Em um e-mail datado de 18 de julho de 2013, enviado por Epstein a si mesmo, ele afirma que Gates teria contraído uma doença sexualmente transmissível após manter relações com "meninas russas" e que teria pedido ajuda para ocultar o caso.

Na mensagem, Epstein escreve: "Para completar, me imploram que apague os e-mails sobre sua doença sexualmente transmissível, seu pedido para que eu providencie antibióticos para que ele possa entregá-los a [sua esposa] Melinda às escondidas e a descrição de seu pênis". O texto apresenta os primeiros detalhes concretos sobre a relação entre os dois, indo além das fotografias já conhecidas do empresário presentes nos arquivos de Epstein.

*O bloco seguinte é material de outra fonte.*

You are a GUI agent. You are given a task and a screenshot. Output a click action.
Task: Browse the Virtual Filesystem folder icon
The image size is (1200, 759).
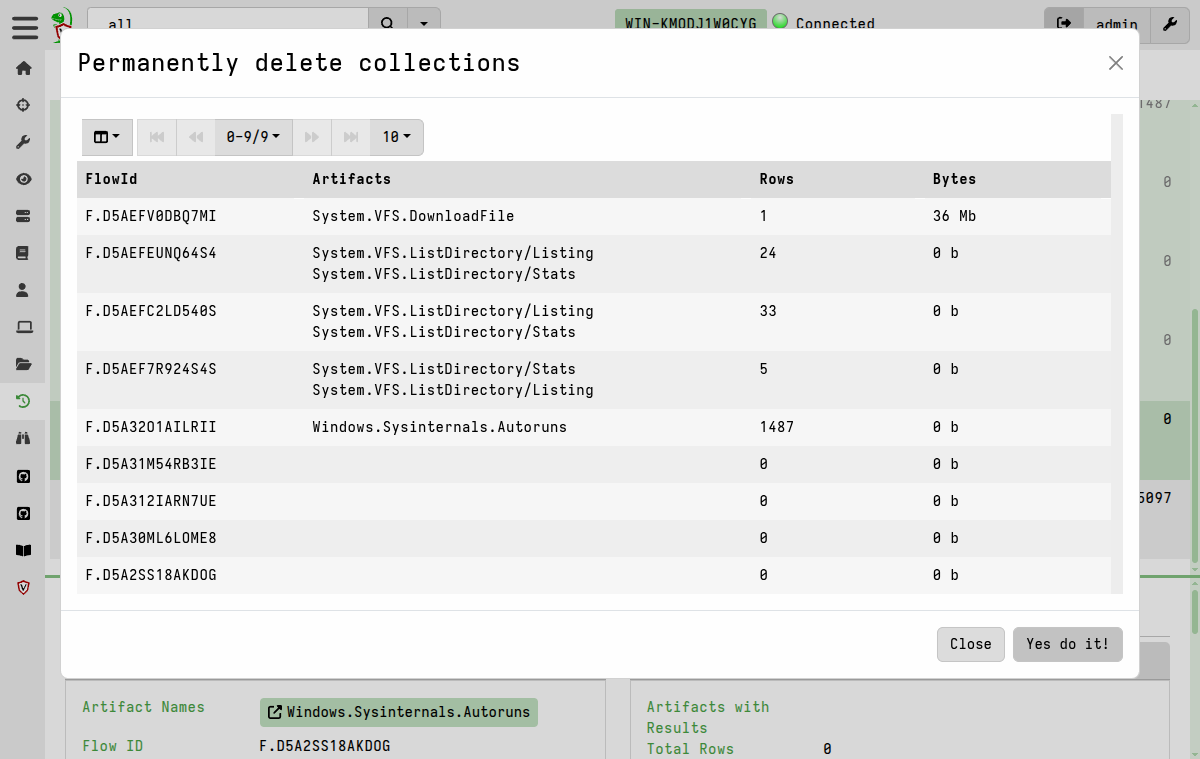pos(23,363)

Entre os documentos divulgados consta ainda outro e-mail que Epstein teria enviado a si mesmo na madrugada do mesmo dia. O texto é redigido como uma suposta carta de renúncia à Fundação Bill e Melinda Gates, embora Epstein nunca tenha trabalhado oficialmente para a organização.

"Em meu papel como sua mão direita, fui solicitado — e erroneamente concordei — a participar de coisas que vão do moralmente inadequado ao eticamente incorreto, e fui repetidamente solicitado a fazer coisas que se aproximam e potencialmente ultrapassam os limites do ilegal", afirma o documento.

"Desde ajudar Bill a obter drogas para lidar com as consequências de suas relações sexuais com meninas russas, até facilitar seus relacionamentos ilícitos com mulheres casadas, passando por pedidos para fornecer Adderall para torneios de bridge, já que sou médico, embora não tenha autorização para prescrever medicamentos", acrescenta o texto.